“Can you find the Holy Water?” they asked.
I felt the thrill of the hunt well up inside of me almost instantly. For those unaware, the Holy Water is both the most elusive and most talked about cannabis concentrate to hit the scene for quite some time. Strangely enough, it’s not a new product at all.
I was introduced to the Holy Water by my friends at Steep Hill Lab some years ago. It was a thin, runny, butane-extracted oil with a color somehow both deep emerald green and slightly iridescent and a flavor that was as pungent as it was unctuous. I cannot remember the variety from which that oil was derived, but I have a vivid memory of the caryophyllene coating my palate like nothing previously. The effects were strong but not overwhelming— it was certainly not a typical ‘dab,’ but ever so much more interesting.
My associates and I attempted to establish contact with the producers, but word came down the pipeline that the lab had been shut down for what was referred to as “remodeling.” Like the Loch Ness Monster, something truly weird and unique had raised its graceful neck up through the otherwise placid water of the Bay Area’s medical cannabis scene, only to quickly disappear again without a trace.
In the past year, however, the Holy Water seemed to have returned. It showed up at the 2014 Los Angeles Medical Cannabis Cup, where the concentrate took a humble third place in the “Best Non-Solvent Hash” category. The rumor mill continued to churn and mutual associates promised to introduce the makers to us yet again, but the calls never came.

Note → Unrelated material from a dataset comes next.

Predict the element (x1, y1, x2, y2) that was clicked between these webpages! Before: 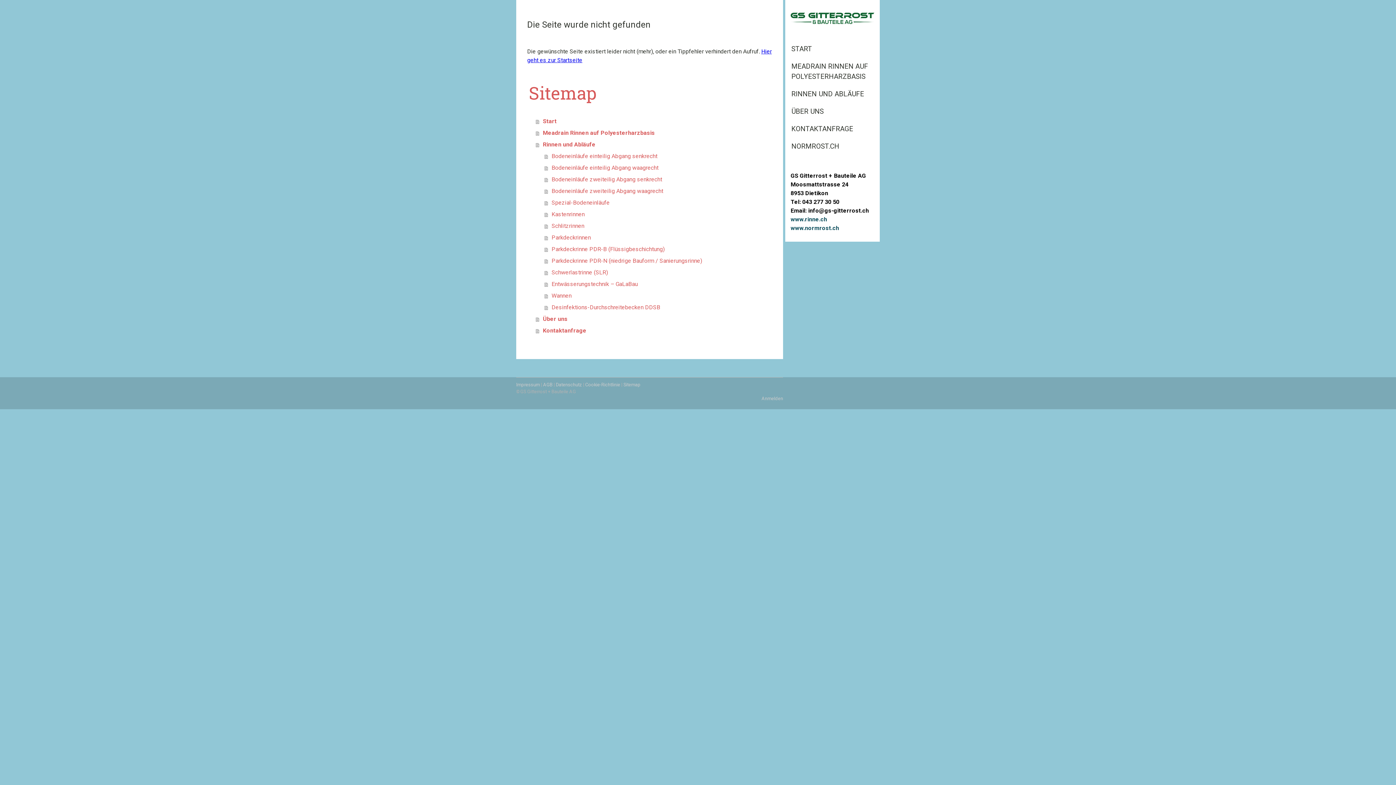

Finally, a close associate offered to loan me his samples (yes, I had to borrow them!), so that I could at least wrap my head around the Holy Water. Though I continued making efforts to contact the principals, it came to naught. In the end, I felt less like Indiana Jones and more like one of those poor cryptozoologists, searching vainly for a “Nessie” he may never find.
But, what a strange and wonderful creature the Holy Water is. With terpene content that approaches 20 percent, nearly half of its typical THC content, if you can believe it, the flavor of the Holy Water could best be described as loud. An open vial reeks like an entire building full of drying cannabis flowers. A quick dab on a nail taken by someone on the other side of the room smells like a fresh bud is practically being stuffed up your nose.
The reason for this is that Holy Water is made from fresh, uncured cannabis that still has nearly all of its aromatic content. By contrast, cured plant material loses a significant amount of its terpenes due to the evaporation inherent in the drying process. Nearly all concentrates are made from dried plant material, which already puts them at an aromatic disadvantage. Even the best cold-water extractions that use fresh materials, often called “ice wax,” though wonderfully flavorful, are at a similar disadvantage as the water washes away a significant amount of terpenes.
A product like this is a signpost pointing the way towards not just the future of concentrates but also to that of cannabis consumption in general. Only three short years have passed since Dr. Ethan Russo published his major study on the harmonic synergy of cannabinoids with the nearly 200 potentially-occurring terpenes found in cannabis. Since then, we have already made great leaps into both understanding and exploiting the many modifying effects the plant’s aromatic compounds have on cannabinoids. While we still have so much more to understand and discover about this chemical waltz, it’s now obvious that the terpenes are just as important as the THC in the greater equation.
Cannabis breeders are changing their goals and are beginning to push terpene levels higher than previously established. Nutrient companies are starting to study which compounds and additives allow the plant to fully express its aromatic oils. While your average cannabis flower currently contains on average about 2 percent terpenes, consumers can expect to see that level increase significantly in years to come. Some of the most intrepid researchers continue to seek uniquely occurring terpenes in the plant yet to be found. Yes, there are great and wonderful mysteries still to discover.
So, what is next for the Holy Water? I am confident that this concentrate or ones similar to it will appear on most dispensary shelves in near future. In an era where cannabis production hits all-time peaks year after year and the price per pound of flower continues to plummet, it will be easier and easier for these modern alchemists to make these extracts.
I can already imagine some forms they may take — small droppers to enhance bowls or joints, sampling kits with a larger bulk of high THC concentrate so that one can build their own super potent blends. Even controversial products like the Clear Concentrate, much maligned for adding non-cannabis derived terpenes, could be blended with Holy Water to make near-perfect high THC approximations of their herbal cousins. The bottom line is this: the future of cannabis products is not only bright, but insanely flavorful too.